The gravitational pull of nostalgia affects millennials in an equally intriguing way. Brands that millennials loved as children such as Fruit Roll-Ups and Ramen Noodles have long been replaced by meticulously branded, health-focused, more mature newcomers sold by the likes of Whole Foods and Trader Joes. Yet when the pandemic introduced a desire for comfort and familiarity, millennials ran back towards the artificial flavors, high-fructose corn syrup, and red food dye they’d sworn off as adults. As millennials reach for products they’d typically pass without a second thought (i.e., I, as a 26-year-old woman, purchased a Baby Bottle Pop for myself the other day), nostalgia is resuscitating brands and products that lost steam in the health-conscious 2010s.
The demand for these lost comfort foods directly translated into sales – Campbell’s soup sales soared 59% compared to a year ago, Prego pasta sauce increased 52% YOY, and Pepperidge Farm Goldfish crackers’ sales also climbed nearly 23%. The push for nostalgia benefits well-known brands over lesser-established players.
“There is potential for increased preference for established, reputable, dependable brands that solve newly framed problems better than other alternatives,” Jon R. Moeller, Procter & Gamble’s CFO, said when announcing strong-third quarter earnings. Well-known P&G brands such as Tide Detergent and Charmin toilet paper have increased in sales by 20%.
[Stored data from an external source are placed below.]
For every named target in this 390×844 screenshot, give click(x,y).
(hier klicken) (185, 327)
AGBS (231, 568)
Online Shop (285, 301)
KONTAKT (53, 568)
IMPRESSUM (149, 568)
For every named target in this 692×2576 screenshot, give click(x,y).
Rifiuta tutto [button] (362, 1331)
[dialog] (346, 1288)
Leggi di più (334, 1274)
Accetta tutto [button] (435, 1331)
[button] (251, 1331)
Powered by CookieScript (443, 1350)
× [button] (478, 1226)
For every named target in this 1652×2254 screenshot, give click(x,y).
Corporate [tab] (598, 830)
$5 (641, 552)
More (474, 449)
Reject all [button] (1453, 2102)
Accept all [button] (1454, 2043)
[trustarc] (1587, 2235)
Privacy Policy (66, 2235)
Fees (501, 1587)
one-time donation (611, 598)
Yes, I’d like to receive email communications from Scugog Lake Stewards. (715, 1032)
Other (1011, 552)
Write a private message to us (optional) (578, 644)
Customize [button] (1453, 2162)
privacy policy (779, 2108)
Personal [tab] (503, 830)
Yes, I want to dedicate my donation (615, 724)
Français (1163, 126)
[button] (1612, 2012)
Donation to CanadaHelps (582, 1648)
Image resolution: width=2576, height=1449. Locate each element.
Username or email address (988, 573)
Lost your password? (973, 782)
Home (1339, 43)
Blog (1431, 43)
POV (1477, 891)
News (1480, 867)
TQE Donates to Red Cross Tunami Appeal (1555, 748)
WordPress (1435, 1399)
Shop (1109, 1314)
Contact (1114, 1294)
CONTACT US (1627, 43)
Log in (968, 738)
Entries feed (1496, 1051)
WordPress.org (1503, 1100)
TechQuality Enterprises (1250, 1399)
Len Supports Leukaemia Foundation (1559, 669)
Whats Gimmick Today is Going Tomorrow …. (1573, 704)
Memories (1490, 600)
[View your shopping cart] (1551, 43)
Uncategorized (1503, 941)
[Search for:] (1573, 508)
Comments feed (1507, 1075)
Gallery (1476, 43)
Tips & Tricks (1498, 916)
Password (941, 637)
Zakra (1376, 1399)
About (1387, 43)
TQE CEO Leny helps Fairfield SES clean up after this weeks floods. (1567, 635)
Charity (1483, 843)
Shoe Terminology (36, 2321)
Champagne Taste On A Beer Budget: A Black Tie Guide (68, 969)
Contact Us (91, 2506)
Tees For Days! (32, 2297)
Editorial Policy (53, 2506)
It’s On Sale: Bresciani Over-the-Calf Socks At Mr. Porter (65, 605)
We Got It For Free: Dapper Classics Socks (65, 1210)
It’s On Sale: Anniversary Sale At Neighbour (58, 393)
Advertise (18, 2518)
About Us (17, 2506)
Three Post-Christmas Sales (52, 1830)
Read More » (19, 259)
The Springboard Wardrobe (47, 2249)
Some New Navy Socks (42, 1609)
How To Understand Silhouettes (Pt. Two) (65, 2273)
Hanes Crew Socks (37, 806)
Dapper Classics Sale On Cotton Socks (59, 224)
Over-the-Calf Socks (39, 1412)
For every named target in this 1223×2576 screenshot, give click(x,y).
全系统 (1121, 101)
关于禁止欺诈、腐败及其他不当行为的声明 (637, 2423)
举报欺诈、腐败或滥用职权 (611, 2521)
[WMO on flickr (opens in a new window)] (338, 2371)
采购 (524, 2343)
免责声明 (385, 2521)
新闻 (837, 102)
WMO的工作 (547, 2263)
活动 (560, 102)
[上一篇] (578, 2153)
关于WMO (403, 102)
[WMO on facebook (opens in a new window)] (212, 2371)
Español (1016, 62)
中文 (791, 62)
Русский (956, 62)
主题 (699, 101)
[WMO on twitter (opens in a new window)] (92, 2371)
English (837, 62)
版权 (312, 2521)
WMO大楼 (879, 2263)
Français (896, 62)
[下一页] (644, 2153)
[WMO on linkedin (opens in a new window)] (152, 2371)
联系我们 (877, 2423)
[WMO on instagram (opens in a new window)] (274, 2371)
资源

Consumers’ sweet tooth for nostalgia doesn’t just open the door for struggling brands to win back customers, it also allows less established brands to connect with consumers in new ways. Successful marketing involves engaging and emotionally affecting the consumer – making nostalgia-driven campaigns lean, mean, conversion machines. Cereal companies such as General Mills are relaunching classic cereal formulations and their original 1980s themed boxes. However, packaging and formula reboots aren’t the only way we’re seeing CPG brands spearheading nostalgia-based research initiatives. Companies are also relaunching product lines from yesteryear and remastering jingles from the past.
When it comes to leveraging nostalgia to appeal to consumers’ sense of familiarity, established brands hold a clear advantage. The crunch of a Lay’s potato chip brings memories of summer camp picnics and Fourth of July celebrations in a way a baked quinoa crisp cannot. Similarly, a dairy-free whipped air concoction is incapable of conjuring the memory of catching the ice-cream truck for a decadent creamy treat. The real question is: how long will this advantage last? Can comfort brands find a way to harness this newly found momentum and turn it into a sustainable strategy forward?
For the companies that missed out on the 2015-2019 developmental surge, forfeiting shelf space to emerging brands with nimble marketing strategies, the post-pandemic nostalgia surge presents a unique opportunity to reclaim lost territory. For those CPG companies seizing the moment, they embody the saying ‘fool me once, shame on you, fool me twice, shame on me’. Determined not to be fooled twice, these brands are accelerating innovation and pouring resources into R&D and consumer insights to re-establish themselves as industry leaders.